Rewrite the listing lines between the line holding "Screen dimensions: 1200x653" and the line holding "(x=696, y=793)", inclusive, changing "Screen dimensions" to "Display size" and leaving everything else as it is.

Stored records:
+-------+
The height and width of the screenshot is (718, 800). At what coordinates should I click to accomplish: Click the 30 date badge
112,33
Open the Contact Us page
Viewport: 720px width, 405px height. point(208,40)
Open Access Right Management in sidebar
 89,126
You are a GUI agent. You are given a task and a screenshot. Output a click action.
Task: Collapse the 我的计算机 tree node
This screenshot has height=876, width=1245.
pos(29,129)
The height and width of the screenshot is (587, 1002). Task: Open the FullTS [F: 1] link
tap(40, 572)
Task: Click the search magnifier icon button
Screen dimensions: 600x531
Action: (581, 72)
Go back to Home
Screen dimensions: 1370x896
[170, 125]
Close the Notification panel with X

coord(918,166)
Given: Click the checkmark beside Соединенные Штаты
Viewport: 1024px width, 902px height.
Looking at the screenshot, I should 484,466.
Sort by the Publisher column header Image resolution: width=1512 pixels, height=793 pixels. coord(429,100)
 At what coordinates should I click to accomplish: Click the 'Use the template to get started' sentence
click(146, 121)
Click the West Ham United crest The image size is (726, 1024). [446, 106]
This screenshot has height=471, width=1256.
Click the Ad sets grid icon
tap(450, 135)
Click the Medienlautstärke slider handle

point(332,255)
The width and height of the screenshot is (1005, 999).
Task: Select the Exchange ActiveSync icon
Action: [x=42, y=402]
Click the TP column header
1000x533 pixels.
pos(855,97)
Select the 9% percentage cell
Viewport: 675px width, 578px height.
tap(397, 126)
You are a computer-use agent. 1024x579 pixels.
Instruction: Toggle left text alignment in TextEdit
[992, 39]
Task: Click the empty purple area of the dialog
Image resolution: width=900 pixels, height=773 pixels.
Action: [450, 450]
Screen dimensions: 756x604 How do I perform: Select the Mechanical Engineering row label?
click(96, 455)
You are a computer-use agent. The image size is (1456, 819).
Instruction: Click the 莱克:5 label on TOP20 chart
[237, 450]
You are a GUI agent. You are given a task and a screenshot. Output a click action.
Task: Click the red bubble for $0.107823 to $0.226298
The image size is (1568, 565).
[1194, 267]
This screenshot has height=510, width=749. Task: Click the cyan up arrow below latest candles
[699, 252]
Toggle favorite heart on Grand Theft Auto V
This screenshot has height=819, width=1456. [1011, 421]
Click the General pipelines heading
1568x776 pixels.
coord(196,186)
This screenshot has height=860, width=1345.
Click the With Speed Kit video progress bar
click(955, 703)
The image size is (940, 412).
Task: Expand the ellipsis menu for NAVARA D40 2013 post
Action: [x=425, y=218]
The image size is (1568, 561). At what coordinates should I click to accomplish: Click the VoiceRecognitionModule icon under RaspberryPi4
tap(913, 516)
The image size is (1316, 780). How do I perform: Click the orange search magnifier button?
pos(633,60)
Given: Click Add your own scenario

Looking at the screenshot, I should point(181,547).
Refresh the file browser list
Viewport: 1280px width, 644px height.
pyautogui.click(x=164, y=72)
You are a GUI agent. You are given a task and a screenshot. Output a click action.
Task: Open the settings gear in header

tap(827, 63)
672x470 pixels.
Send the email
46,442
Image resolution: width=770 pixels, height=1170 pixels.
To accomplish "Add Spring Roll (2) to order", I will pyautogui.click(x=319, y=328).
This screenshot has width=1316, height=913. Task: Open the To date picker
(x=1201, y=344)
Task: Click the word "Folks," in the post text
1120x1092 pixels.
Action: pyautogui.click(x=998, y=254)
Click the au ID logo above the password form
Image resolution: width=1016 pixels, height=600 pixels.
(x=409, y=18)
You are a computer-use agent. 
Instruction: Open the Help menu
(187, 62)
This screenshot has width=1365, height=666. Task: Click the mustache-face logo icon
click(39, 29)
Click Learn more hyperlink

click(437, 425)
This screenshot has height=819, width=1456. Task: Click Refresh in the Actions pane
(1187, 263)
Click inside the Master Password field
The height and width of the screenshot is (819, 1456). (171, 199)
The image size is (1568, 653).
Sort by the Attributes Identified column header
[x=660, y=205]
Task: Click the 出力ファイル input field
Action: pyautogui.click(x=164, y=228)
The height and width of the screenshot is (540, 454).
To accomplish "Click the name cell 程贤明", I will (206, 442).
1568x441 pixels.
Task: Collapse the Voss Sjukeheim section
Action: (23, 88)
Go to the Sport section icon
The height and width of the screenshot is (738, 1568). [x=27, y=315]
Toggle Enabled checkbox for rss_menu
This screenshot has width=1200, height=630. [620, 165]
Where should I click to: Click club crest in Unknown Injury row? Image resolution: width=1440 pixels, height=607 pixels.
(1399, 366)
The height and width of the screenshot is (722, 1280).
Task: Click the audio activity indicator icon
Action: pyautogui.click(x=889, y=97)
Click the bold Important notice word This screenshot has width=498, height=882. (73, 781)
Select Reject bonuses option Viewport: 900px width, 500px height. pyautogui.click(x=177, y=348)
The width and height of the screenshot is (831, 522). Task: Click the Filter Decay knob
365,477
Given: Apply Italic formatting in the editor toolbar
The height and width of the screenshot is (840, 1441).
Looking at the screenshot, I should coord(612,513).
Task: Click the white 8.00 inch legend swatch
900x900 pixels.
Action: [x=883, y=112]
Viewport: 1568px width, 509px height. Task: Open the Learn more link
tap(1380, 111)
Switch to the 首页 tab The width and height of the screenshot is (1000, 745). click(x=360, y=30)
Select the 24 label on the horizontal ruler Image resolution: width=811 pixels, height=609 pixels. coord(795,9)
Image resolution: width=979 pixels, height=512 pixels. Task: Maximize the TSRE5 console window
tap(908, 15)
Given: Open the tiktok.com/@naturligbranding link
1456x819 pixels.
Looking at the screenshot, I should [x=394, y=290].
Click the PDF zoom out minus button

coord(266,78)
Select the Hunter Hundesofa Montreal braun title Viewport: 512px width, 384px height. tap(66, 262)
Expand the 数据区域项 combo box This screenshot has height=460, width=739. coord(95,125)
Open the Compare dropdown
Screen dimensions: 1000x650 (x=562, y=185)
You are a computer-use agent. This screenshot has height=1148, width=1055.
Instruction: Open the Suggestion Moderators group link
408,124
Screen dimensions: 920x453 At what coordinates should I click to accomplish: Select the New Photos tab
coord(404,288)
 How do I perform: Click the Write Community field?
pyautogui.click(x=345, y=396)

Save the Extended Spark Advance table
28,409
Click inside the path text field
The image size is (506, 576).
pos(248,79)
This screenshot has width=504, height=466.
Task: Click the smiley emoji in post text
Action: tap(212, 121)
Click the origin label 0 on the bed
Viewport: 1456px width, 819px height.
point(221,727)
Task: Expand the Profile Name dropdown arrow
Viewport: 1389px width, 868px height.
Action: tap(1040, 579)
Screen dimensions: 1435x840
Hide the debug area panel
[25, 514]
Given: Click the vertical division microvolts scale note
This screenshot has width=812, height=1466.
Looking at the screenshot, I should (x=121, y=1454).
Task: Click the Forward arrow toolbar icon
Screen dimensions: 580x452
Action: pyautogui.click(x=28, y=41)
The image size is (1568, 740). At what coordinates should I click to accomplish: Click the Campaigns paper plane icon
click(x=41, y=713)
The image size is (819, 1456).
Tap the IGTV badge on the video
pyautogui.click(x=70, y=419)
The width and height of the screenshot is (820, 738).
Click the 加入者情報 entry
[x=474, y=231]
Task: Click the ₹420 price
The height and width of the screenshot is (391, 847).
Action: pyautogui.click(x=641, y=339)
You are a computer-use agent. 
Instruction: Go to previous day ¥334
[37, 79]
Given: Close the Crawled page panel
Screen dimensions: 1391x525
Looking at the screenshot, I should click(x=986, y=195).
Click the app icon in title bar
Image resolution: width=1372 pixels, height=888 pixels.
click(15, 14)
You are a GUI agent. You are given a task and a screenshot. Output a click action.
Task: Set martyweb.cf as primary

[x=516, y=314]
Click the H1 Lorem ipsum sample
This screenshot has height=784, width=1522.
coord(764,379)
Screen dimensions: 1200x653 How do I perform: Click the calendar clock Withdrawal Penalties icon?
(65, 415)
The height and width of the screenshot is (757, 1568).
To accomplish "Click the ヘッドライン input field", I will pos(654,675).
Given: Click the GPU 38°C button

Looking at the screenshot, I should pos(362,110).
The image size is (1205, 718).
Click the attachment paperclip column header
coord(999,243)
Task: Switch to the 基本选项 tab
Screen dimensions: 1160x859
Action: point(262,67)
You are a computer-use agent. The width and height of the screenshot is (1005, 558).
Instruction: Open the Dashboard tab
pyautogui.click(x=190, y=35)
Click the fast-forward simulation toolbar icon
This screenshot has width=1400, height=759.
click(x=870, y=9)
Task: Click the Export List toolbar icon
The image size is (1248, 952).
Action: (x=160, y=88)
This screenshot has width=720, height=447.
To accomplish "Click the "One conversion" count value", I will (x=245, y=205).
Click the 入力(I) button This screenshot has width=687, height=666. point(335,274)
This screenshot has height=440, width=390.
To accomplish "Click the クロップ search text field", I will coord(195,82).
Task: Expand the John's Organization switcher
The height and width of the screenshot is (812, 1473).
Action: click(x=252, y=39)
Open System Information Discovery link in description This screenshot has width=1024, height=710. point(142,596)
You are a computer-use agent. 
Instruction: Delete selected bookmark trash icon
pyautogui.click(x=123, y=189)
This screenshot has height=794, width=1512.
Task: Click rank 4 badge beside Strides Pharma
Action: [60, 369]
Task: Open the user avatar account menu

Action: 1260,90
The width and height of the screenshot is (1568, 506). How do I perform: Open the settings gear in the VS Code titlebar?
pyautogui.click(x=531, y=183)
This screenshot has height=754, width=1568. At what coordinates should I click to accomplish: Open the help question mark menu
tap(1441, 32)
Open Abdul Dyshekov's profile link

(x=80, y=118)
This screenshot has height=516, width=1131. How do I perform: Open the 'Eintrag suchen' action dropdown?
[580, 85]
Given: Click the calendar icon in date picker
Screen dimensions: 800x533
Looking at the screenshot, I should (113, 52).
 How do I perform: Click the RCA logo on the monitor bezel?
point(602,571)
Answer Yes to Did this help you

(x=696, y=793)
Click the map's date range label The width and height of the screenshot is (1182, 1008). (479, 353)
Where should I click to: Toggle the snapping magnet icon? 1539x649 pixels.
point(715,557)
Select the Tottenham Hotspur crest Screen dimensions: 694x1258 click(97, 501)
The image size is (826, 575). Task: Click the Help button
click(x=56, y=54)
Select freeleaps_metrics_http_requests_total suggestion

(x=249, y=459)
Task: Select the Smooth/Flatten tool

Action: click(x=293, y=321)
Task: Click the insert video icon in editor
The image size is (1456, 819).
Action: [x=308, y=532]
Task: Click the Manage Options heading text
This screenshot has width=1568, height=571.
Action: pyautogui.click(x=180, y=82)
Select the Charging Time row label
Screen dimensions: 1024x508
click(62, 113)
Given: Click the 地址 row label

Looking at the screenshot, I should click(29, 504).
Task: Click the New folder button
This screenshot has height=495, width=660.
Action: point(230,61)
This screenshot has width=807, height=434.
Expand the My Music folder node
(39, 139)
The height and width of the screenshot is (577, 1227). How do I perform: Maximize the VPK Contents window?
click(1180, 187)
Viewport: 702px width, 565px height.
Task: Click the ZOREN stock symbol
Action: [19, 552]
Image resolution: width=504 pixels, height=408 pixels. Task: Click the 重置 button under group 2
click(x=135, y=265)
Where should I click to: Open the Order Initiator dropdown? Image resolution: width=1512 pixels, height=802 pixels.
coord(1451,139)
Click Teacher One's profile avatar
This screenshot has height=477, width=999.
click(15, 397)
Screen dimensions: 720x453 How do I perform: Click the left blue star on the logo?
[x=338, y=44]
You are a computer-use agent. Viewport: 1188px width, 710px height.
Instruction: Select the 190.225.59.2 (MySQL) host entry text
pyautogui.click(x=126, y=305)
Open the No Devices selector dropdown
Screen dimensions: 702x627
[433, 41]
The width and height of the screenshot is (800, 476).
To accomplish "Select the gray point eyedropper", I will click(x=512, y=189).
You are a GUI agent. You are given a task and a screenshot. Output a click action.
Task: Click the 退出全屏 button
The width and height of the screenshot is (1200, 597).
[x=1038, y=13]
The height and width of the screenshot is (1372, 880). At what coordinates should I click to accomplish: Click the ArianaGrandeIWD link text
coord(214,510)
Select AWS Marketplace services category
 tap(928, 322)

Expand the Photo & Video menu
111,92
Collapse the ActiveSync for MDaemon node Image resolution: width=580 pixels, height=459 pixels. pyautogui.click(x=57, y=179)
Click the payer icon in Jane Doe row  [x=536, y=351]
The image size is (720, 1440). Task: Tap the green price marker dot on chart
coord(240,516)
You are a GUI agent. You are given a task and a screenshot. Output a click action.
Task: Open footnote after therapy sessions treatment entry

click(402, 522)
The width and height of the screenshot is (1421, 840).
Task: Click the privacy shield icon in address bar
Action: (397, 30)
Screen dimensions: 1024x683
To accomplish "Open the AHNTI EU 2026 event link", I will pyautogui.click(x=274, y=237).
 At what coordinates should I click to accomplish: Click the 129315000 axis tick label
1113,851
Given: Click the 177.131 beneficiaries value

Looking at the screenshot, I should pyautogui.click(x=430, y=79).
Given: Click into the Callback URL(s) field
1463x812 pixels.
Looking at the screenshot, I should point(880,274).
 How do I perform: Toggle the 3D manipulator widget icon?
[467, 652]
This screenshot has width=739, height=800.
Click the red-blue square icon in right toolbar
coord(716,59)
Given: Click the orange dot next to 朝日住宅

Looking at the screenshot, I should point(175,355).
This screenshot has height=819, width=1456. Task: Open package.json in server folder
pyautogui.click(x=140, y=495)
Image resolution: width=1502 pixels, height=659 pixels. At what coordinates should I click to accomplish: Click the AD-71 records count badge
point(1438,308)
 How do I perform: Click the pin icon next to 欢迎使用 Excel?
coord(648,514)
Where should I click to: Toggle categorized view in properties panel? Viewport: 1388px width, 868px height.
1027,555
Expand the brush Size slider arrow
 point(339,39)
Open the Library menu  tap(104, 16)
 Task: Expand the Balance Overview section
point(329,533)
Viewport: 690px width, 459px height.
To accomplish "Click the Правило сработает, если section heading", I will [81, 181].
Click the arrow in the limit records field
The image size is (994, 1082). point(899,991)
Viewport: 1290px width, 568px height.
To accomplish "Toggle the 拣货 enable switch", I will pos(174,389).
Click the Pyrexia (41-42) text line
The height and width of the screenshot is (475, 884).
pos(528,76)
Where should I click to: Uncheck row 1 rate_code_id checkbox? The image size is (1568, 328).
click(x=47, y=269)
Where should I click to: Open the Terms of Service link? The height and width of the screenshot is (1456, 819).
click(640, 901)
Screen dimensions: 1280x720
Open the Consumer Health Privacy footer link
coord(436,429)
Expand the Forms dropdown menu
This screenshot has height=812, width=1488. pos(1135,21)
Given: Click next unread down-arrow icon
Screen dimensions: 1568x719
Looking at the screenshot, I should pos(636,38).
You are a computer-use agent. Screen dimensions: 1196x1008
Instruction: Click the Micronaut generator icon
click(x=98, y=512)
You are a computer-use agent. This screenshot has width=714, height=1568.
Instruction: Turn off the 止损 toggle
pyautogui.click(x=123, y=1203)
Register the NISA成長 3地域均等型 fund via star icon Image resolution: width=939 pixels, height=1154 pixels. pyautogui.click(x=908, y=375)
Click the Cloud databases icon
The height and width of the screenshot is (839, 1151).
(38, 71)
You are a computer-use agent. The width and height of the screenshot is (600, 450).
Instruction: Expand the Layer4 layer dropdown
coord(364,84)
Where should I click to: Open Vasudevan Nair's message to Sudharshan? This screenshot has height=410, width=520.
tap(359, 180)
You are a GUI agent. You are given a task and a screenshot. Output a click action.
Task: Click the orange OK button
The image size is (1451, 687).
+-------+
**Solution**
Display size: 1200x653 How do I perform: Click the calendar clock Withdrawal Penalties icon?
(65, 415)
The height and width of the screenshot is (757, 1568).
To accomplish "Click the ヘッドライン input field", I will pos(654,675).
Given: Click the GPU 38°C button

Looking at the screenshot, I should pos(362,110).
The image size is (1205, 718).
Click the attachment paperclip column header
coord(999,243)
Task: Switch to the 基本选项 tab
Display size: 1160x859
Action: point(262,67)
You are a computer-use agent. The width and height of the screenshot is (1005, 558).
Instruction: Open the Dashboard tab
pyautogui.click(x=190, y=35)
Click the fast-forward simulation toolbar icon
This screenshot has width=1400, height=759.
click(x=870, y=9)
Task: Click the Export List toolbar icon
The image size is (1248, 952).
Action: (x=160, y=88)
This screenshot has width=720, height=447.
To accomplish "Click the "One conversion" count value", I will (x=245, y=205).
Click the 入力(I) button This screenshot has width=687, height=666. point(335,274)
This screenshot has height=440, width=390.
To accomplish "Click the クロップ search text field", I will coord(195,82).
Task: Expand the John's Organization switcher
The height and width of the screenshot is (812, 1473).
Action: click(x=252, y=39)
Open System Information Discovery link in description This screenshot has width=1024, height=710. point(142,596)
You are a computer-use agent. 
Instruction: Delete selected bookmark trash icon
pyautogui.click(x=123, y=189)
This screenshot has height=794, width=1512.
Task: Click rank 4 badge beside Strides Pharma
Action: [60, 369]
Task: Open the user avatar account menu

Action: 1260,90
The width and height of the screenshot is (1568, 506). How do I perform: Open the settings gear in the VS Code titlebar?
pyautogui.click(x=531, y=183)
This screenshot has height=754, width=1568. At what coordinates should I click to accomplish: Open the help question mark menu
tap(1441, 32)
Open Abdul Dyshekov's profile link

(x=80, y=118)
This screenshot has height=516, width=1131. How do I perform: Open the 'Eintrag suchen' action dropdown?
[580, 85]
Given: Click the calendar icon in date picker
Display size: 800x533
Looking at the screenshot, I should (113, 52).
 How do I perform: Click the RCA logo on the monitor bezel?
point(602,571)
Answer Yes to Did this help you

(x=696, y=793)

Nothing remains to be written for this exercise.